BRIEF:
With nothing added and nothing dropped, write out all of the entries below.

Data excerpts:
-=-=-

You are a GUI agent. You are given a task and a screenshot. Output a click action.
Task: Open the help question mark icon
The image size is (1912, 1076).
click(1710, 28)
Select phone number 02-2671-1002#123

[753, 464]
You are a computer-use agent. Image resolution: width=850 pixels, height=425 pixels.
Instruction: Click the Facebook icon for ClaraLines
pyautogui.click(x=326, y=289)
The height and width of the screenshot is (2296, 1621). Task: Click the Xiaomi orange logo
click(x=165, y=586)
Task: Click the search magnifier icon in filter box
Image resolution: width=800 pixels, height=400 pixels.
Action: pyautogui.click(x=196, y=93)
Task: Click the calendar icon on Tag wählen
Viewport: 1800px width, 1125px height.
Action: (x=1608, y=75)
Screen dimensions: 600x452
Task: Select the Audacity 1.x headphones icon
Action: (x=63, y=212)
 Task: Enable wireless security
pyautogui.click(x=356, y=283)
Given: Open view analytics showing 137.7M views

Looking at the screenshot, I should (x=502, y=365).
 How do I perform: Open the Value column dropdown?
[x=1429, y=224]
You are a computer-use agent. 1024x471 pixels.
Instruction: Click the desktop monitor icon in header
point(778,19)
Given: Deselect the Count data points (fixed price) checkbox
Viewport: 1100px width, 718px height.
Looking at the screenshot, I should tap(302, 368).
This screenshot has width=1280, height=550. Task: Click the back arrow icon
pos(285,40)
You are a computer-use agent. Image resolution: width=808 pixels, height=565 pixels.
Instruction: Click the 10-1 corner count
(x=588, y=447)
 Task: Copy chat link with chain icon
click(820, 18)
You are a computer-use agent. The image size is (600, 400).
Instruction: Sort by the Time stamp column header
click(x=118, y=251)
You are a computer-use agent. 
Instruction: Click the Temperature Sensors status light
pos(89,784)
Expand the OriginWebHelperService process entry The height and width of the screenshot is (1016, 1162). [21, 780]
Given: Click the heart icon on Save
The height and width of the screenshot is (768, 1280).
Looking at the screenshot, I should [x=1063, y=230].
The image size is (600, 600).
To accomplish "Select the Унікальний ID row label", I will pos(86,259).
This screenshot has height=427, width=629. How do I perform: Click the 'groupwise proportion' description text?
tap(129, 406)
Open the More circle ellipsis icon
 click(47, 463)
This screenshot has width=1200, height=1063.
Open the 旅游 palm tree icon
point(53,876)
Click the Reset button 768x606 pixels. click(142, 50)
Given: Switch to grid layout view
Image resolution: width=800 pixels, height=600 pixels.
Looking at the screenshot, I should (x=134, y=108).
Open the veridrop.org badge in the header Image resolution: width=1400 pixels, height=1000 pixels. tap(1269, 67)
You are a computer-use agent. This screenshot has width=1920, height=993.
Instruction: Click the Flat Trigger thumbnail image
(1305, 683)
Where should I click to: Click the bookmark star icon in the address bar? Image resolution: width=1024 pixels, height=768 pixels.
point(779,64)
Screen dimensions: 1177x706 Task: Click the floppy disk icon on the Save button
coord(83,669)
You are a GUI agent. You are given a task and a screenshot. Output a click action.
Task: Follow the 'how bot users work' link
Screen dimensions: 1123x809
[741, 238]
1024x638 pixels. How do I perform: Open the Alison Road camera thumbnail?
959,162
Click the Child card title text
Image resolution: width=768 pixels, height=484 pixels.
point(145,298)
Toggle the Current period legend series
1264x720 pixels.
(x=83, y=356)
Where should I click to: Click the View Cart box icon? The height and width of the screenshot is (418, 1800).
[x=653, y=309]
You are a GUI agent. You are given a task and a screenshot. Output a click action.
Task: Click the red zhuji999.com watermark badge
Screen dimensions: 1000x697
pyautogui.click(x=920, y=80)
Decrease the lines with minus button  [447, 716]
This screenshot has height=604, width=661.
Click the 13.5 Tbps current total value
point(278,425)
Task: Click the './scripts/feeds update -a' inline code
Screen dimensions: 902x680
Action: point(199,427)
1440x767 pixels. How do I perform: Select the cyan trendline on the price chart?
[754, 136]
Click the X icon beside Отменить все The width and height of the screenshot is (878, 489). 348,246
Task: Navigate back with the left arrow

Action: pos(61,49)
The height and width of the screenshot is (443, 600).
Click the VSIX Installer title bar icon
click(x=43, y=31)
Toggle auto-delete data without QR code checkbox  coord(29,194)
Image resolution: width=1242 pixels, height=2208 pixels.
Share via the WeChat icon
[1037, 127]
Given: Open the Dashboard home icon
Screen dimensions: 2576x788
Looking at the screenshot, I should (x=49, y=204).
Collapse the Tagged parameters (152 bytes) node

-=-=-

RESPONSE TO THE EXERCISE:
You are a GUI agent. You are given a task and a screenshot. Output a click action.
Task: Open the help question mark icon
The image size is (1912, 1076).
click(1710, 28)
Select phone number 02-2671-1002#123

[753, 464]
You are a computer-use agent. Image resolution: width=850 pixels, height=425 pixels.
Instruction: Click the Facebook icon for ClaraLines
pyautogui.click(x=326, y=289)
The height and width of the screenshot is (2296, 1621). Task: Click the Xiaomi orange logo
click(x=165, y=586)
Task: Click the search magnifier icon in filter box
Image resolution: width=800 pixels, height=400 pixels.
Action: pyautogui.click(x=196, y=93)
Task: Click the calendar icon on Tag wählen
Viewport: 1800px width, 1125px height.
Action: (x=1608, y=75)
Screen dimensions: 600x452
Task: Select the Audacity 1.x headphones icon
Action: (x=63, y=212)
 Task: Enable wireless security
pyautogui.click(x=356, y=283)
Given: Open view analytics showing 137.7M views

Looking at the screenshot, I should (x=502, y=365).
 How do I perform: Open the Value column dropdown?
[x=1429, y=224]
You are a computer-use agent. 1024x471 pixels.
Instruction: Click the desktop monitor icon in header
point(778,19)
Given: Deselect the Count data points (fixed price) checkbox
Viewport: 1100px width, 718px height.
Looking at the screenshot, I should tap(302, 368).
This screenshot has width=1280, height=550. Task: Click the back arrow icon
pos(285,40)
You are a computer-use agent. Image resolution: width=808 pixels, height=565 pixels.
Instruction: Click the 10-1 corner count
(x=588, y=447)
 Task: Copy chat link with chain icon
click(820, 18)
You are a computer-use agent. The image size is (600, 400).
Instruction: Sort by the Time stamp column header
click(x=118, y=251)
You are a computer-use agent. 
Instruction: Click the Temperature Sensors status light
pos(89,784)
Expand the OriginWebHelperService process entry The height and width of the screenshot is (1016, 1162). [21, 780]
Given: Click the heart icon on Save
The height and width of the screenshot is (768, 1280).
Looking at the screenshot, I should [x=1063, y=230].
The image size is (600, 600).
To accomplish "Select the Унікальний ID row label", I will pos(86,259).
This screenshot has height=427, width=629. How do I perform: Click the 'groupwise proportion' description text?
tap(129, 406)
Open the More circle ellipsis icon
 click(47, 463)
This screenshot has width=1200, height=1063.
Open the 旅游 palm tree icon
point(53,876)
Click the Reset button 768x606 pixels. click(142, 50)
Given: Switch to grid layout view
Image resolution: width=800 pixels, height=600 pixels.
Looking at the screenshot, I should (x=134, y=108).
Open the veridrop.org badge in the header Image resolution: width=1400 pixels, height=1000 pixels. tap(1269, 67)
You are a computer-use agent. This screenshot has width=1920, height=993.
Instruction: Click the Flat Trigger thumbnail image
(1305, 683)
Where should I click to: Click the bookmark star icon in the address bar? Image resolution: width=1024 pixels, height=768 pixels.
point(779,64)
Screen dimensions: 1177x706 Task: Click the floppy disk icon on the Save button
coord(83,669)
You are a GUI agent. You are given a task and a screenshot. Output a click action.
Task: Follow the 'how bot users work' link
Screen dimensions: 1123x809
[741, 238]
1024x638 pixels. How do I perform: Open the Alison Road camera thumbnail?
959,162
Click the Child card title text
Image resolution: width=768 pixels, height=484 pixels.
point(145,298)
Toggle the Current period legend series
1264x720 pixels.
(x=83, y=356)
Where should I click to: Click the View Cart box icon? The height and width of the screenshot is (418, 1800).
[x=653, y=309]
You are a GUI agent. You are given a task and a screenshot. Output a click action.
Task: Click the red zhuji999.com watermark badge
Screen dimensions: 1000x697
pyautogui.click(x=920, y=80)
Decrease the lines with minus button  [447, 716]
This screenshot has height=604, width=661.
Click the 13.5 Tbps current total value
point(278,425)
Task: Click the './scripts/feeds update -a' inline code
Screen dimensions: 902x680
Action: point(199,427)
1440x767 pixels. How do I perform: Select the cyan trendline on the price chart?
[754, 136]
Click the X icon beside Отменить все The width and height of the screenshot is (878, 489). 348,246
Task: Navigate back with the left arrow

Action: pos(61,49)
The height and width of the screenshot is (443, 600).
Click the VSIX Installer title bar icon
click(x=43, y=31)
Toggle auto-delete data without QR code checkbox  coord(29,194)
Image resolution: width=1242 pixels, height=2208 pixels.
Share via the WeChat icon
[1037, 127]
Given: Open the Dashboard home icon
Screen dimensions: 2576x788
Looking at the screenshot, I should (x=49, y=204).
Collapse the Tagged parameters (152 bytes) node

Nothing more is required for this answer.